Last July, I bemoaned the fact that there was no health IT component to the health care reform proposals then under consideration. In that iHealthBeat column, I urged Congress to go beyond the provisions of the American Recovery and Reinvestment Act of 2009 and HITECH to recognize that other health care providers, in addition to hospitals and doctors, could benefit from health care IT investments, specifically the long-term care (LTC) community.
Well, what do you know, sometimes you get what you wish for.
Health IT Funding for Long-Term Care Facilities
Remarkably, the Patient Protection and Affordable Care Act (PPACA), includes a grant program for long-term care facilities. That there is any such program is a victory worth celebrating. But before anyone starts popping corks, let's recognize that this is a pretty small victory worthy of a small celebration.

Saved data entries
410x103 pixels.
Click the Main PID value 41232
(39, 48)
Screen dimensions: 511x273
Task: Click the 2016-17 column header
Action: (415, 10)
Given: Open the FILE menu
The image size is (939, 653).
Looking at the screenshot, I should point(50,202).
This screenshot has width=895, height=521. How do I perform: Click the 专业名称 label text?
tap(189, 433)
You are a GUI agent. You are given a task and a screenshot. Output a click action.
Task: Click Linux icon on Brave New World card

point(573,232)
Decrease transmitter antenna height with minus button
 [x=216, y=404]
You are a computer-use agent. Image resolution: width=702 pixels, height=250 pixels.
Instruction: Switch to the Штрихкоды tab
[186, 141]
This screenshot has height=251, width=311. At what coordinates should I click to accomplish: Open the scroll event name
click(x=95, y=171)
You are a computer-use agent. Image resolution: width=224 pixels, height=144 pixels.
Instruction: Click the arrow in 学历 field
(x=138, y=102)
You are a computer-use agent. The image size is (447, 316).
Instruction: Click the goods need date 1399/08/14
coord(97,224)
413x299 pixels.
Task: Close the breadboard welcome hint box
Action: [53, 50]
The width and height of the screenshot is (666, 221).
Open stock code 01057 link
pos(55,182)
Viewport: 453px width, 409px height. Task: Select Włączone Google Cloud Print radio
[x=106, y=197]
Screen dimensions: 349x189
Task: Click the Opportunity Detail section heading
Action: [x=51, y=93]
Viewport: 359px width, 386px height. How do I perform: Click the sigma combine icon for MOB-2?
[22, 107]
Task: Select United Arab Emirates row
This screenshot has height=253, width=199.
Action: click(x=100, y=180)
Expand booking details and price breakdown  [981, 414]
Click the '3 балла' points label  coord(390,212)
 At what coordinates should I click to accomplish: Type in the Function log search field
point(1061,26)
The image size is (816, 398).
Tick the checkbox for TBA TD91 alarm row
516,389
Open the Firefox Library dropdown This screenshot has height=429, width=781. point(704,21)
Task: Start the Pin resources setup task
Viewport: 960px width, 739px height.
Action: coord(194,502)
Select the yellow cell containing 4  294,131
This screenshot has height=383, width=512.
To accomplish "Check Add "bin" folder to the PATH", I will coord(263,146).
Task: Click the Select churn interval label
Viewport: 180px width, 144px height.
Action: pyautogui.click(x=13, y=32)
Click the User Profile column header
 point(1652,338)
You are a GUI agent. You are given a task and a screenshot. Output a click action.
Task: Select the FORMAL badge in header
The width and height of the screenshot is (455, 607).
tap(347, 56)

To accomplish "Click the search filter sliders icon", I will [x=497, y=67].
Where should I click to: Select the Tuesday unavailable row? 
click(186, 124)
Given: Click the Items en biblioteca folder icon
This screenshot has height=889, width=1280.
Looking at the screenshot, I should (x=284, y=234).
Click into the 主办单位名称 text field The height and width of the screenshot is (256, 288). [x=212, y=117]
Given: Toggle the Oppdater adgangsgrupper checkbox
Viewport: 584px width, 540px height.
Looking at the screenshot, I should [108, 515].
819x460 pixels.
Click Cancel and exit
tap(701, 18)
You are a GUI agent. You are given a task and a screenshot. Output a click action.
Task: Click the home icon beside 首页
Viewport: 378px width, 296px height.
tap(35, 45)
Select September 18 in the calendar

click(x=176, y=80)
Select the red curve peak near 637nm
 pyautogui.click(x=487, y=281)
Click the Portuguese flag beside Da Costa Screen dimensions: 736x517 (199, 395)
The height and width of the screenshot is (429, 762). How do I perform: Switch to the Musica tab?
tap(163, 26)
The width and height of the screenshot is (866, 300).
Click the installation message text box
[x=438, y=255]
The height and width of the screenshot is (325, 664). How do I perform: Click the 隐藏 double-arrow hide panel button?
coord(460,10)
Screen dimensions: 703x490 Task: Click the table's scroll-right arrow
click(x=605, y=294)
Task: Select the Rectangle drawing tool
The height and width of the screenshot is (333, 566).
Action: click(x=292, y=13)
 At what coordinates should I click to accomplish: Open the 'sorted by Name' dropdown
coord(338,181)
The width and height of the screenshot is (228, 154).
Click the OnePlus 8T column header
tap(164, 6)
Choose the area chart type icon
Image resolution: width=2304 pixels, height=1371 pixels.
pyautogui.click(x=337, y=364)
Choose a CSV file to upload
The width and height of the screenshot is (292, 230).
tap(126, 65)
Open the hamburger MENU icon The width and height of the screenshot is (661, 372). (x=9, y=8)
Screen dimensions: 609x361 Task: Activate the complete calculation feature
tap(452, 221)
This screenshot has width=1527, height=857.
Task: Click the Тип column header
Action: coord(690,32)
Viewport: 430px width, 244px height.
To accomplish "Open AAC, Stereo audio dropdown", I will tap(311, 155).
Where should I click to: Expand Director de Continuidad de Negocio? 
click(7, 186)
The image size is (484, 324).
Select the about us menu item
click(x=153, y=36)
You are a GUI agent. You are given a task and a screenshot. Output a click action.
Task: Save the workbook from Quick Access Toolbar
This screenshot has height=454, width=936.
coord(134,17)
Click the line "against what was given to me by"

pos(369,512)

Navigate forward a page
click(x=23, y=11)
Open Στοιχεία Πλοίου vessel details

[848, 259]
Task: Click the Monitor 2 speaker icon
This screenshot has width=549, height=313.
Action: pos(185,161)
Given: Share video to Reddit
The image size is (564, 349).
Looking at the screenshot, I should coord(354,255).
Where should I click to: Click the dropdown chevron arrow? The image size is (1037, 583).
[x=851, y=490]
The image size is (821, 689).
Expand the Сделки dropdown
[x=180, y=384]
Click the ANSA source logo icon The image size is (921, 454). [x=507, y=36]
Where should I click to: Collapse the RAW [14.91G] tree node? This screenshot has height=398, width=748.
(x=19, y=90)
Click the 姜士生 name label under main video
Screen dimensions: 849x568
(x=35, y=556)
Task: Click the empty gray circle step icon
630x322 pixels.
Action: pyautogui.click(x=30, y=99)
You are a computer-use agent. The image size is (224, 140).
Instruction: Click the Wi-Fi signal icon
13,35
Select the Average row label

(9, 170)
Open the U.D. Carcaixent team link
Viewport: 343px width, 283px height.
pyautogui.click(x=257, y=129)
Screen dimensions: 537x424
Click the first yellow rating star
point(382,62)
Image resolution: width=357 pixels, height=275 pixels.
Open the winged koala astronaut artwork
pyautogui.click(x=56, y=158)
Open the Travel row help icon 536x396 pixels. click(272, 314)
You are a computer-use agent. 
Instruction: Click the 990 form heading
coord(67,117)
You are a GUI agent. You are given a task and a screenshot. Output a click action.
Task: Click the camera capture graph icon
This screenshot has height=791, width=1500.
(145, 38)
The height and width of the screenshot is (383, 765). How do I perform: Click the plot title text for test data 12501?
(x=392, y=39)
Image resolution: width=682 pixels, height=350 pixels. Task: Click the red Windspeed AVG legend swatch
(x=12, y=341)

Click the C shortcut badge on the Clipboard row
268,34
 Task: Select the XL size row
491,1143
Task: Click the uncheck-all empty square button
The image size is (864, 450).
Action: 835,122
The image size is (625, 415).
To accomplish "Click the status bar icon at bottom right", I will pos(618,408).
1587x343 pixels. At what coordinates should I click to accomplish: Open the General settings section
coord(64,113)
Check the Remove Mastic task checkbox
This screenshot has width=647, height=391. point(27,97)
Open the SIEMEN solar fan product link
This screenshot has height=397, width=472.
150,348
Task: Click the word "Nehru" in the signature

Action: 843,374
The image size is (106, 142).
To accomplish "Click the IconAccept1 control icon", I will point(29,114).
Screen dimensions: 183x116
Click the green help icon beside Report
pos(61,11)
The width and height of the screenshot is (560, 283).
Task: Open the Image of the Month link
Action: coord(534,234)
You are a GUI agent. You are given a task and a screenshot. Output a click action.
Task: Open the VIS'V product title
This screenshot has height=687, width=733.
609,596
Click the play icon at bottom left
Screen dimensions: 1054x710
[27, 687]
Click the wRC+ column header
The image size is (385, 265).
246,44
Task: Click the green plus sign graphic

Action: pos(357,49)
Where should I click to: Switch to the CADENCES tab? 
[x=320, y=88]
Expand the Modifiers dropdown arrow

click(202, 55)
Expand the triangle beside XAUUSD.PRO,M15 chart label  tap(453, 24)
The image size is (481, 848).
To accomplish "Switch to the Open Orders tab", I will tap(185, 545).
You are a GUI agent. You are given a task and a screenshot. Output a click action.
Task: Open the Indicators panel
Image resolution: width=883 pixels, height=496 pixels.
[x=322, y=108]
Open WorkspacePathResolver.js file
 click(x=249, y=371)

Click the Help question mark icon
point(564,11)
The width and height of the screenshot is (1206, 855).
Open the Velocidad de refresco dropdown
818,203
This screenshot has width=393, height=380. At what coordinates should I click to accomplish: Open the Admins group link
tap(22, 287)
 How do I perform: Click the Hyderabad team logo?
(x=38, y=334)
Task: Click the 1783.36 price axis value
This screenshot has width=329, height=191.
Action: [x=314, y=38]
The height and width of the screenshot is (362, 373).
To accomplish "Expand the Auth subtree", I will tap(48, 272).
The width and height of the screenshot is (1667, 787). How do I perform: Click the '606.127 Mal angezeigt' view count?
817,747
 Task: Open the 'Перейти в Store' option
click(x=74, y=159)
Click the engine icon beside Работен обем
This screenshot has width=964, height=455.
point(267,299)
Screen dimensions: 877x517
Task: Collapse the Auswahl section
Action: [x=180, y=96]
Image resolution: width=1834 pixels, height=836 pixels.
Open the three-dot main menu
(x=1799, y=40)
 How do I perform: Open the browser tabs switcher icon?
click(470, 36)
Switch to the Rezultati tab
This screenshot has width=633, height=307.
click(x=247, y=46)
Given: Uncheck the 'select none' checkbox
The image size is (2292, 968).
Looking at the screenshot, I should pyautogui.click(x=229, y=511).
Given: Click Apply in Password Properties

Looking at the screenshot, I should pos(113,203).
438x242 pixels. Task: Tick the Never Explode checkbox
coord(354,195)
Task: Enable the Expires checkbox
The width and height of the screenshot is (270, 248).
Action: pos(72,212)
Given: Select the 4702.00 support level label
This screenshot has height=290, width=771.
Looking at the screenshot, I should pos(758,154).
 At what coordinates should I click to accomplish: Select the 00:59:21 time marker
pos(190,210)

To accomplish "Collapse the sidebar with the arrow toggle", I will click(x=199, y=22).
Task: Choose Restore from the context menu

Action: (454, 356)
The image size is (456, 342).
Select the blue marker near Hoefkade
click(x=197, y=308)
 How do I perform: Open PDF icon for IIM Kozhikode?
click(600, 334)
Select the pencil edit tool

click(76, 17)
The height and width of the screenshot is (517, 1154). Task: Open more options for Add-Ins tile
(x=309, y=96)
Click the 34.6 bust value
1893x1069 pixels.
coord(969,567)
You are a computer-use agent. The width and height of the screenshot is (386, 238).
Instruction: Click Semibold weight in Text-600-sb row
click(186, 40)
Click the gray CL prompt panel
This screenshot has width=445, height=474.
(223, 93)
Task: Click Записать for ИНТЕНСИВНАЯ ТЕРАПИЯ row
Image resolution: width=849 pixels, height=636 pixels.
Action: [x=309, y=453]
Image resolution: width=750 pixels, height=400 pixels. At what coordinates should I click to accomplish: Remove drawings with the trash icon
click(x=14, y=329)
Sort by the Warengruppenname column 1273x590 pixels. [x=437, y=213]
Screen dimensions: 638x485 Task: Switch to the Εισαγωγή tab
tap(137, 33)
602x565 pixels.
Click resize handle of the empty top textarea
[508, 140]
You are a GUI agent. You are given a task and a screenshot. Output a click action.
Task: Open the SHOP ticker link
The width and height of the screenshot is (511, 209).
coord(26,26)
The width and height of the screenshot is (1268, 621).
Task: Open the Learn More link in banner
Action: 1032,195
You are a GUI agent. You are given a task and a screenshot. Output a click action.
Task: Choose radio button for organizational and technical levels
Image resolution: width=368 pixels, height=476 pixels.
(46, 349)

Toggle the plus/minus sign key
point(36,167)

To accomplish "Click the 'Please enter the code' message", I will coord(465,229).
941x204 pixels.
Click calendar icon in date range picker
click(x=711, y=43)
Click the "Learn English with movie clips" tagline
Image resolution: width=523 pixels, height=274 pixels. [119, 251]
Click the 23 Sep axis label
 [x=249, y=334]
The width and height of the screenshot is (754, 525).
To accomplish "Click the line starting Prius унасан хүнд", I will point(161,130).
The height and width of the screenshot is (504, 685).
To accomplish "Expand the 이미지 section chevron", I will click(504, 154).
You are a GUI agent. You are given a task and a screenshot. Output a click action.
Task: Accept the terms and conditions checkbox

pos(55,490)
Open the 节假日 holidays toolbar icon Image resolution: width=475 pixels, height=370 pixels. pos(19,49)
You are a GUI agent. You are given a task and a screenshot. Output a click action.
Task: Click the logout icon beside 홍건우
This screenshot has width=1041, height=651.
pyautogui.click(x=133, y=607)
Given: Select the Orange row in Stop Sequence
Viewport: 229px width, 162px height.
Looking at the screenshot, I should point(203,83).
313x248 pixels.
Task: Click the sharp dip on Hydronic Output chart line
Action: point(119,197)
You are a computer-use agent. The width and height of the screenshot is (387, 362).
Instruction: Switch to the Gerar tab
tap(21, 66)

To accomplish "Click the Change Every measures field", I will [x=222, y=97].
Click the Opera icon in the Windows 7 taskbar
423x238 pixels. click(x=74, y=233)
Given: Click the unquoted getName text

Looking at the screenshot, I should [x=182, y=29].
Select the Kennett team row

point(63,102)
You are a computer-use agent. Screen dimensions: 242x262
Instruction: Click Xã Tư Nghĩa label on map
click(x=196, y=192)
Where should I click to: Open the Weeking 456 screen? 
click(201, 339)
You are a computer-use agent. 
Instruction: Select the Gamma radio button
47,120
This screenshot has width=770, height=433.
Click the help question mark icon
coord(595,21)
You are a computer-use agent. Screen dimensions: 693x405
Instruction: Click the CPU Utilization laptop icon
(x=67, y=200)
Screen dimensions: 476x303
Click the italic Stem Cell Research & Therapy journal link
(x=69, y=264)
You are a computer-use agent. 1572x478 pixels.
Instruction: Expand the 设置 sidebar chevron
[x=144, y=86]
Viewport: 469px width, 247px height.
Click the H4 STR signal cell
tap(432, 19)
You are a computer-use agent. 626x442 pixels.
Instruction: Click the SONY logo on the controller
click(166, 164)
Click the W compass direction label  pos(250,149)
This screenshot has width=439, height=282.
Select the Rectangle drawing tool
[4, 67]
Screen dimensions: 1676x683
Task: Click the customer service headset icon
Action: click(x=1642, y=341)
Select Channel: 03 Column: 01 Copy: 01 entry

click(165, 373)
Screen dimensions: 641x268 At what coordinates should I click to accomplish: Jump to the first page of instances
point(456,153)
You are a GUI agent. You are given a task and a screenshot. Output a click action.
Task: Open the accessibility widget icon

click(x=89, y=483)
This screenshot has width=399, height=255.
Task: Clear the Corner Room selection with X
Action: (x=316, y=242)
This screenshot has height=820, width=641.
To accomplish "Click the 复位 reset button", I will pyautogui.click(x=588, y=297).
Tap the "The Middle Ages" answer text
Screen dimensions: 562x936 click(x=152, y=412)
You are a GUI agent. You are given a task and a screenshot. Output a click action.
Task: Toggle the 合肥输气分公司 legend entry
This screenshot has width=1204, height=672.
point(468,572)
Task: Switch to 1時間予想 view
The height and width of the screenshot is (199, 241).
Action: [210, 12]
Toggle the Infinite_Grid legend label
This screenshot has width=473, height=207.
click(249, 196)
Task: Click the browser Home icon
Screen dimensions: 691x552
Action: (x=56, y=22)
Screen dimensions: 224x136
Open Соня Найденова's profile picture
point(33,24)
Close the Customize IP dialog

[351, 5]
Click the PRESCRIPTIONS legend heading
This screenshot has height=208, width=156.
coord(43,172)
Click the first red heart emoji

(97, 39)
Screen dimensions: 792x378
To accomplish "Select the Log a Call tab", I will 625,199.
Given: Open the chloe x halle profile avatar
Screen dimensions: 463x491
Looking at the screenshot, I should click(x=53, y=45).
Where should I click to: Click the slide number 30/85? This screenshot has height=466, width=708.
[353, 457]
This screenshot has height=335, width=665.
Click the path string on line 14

WHAT YOU SHOULD DO ::
Answer these questions about the column on health IT funding:
1. Besides HITECH, which law does the author urge Congress to go beyond?
2. Which community does the author name as one that could benefit from health care IT investments?
3. What does the Patient Protection and Affordable Care Act include for long-term care facilities?

WRITTEN SOLUTION ::
1. The American Recovery and Reinvestment Act of 2009
2. The long-term care (LTC) community
3. A grant program